Post
Topic
Board Bitcoin Discussion
Re: Question about how miners treat unconfirmed double spend transactions
by
barbarousrelic
on 27/08/2014, 14:31:52 UTC
Bitcoin address X contains 1.06 bitcoin.

Let's say a miner sees two unconfirmed transactions broadcasted - the first one says to send 1 bitcoin from address X to address Y. The second transaction says to send 1 bitcoin from address X to address Z. Both transactions cannot be completed. This is a double spend.

My understanding is that Bitcoin miners can write their own miner software to choose which transaction to process in any way they wish. They could include in the next block whichever transaction has the higher fee, they could go with whichever transaction they received first, they could go with whichever one has more of the letter 'Q' in the destination address because they like the letter Q.

But in practice, how would this normally be handled by most miners' software?

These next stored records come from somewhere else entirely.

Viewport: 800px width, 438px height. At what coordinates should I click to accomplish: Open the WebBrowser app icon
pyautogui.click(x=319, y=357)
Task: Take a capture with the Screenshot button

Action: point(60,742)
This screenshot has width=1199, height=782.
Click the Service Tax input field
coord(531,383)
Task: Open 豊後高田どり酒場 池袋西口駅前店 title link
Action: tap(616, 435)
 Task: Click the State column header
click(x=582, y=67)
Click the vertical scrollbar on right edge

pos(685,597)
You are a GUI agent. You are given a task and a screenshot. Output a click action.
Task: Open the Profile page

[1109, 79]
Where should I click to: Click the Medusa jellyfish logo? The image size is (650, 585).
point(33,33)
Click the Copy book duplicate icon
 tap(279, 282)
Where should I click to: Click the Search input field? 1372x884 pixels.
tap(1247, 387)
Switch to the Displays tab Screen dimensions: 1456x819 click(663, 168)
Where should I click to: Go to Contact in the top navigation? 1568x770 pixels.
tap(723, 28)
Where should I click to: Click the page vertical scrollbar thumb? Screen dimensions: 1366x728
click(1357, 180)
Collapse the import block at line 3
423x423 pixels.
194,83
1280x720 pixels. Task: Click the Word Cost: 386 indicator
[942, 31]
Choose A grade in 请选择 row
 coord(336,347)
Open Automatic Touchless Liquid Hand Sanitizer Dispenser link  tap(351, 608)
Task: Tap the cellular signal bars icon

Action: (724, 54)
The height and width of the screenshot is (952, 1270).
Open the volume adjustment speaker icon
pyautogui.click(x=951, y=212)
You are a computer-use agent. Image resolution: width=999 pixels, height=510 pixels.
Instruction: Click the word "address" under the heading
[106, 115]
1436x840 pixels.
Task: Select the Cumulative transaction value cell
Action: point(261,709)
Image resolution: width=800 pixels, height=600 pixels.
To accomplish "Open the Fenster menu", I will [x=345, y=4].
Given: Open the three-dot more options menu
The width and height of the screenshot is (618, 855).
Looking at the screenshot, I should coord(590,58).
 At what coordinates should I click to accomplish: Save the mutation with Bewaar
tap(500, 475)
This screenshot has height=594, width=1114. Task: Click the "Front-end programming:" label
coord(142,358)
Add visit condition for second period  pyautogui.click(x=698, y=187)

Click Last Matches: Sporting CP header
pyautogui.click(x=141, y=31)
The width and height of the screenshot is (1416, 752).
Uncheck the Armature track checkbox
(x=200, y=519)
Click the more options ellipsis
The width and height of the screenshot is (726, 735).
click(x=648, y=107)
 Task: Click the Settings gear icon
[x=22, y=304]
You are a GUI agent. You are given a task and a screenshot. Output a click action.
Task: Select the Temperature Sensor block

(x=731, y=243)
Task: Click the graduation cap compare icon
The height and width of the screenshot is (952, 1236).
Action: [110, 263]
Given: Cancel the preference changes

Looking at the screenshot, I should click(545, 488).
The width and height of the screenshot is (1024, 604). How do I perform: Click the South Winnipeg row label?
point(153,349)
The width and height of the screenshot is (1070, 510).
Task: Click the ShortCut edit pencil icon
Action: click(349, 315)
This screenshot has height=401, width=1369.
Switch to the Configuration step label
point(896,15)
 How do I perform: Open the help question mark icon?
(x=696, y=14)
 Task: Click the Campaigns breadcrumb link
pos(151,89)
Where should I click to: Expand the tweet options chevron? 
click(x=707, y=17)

In practice, most miners will only see one of the two transactions.  The nodes of the network will accept and relay the first transaction that they see.  They will refuse to relay the second one, so it won't propagate across the network.

If, on the other hand, you specifically connect directly to the larger mining pools, and send your transactions directly to them, then most mining pools will accept which ever transaction they receive first.  They will ignore the one they receive second.

Thank you for your answer.

One more question though. How reliable is it in practice that miners will receive transactions in the same order they occur?

Let's say one person has a habit of going out and making small Bitcoin purchases ten times a day, and receiving his goods with zero confirmations. And let's say every time he broadcasts his purchase transaction, he immediately broadcasts a second double spend transaction. Roughly how often will the second double spend transaction be confirmed in a block?

I wonder if the policy of not relaying duplicate transactions ever backfires, and one node receives the second one first, and that node relays it to numerous other nodes, and now the doublespend transaction blocks out the legitimate one.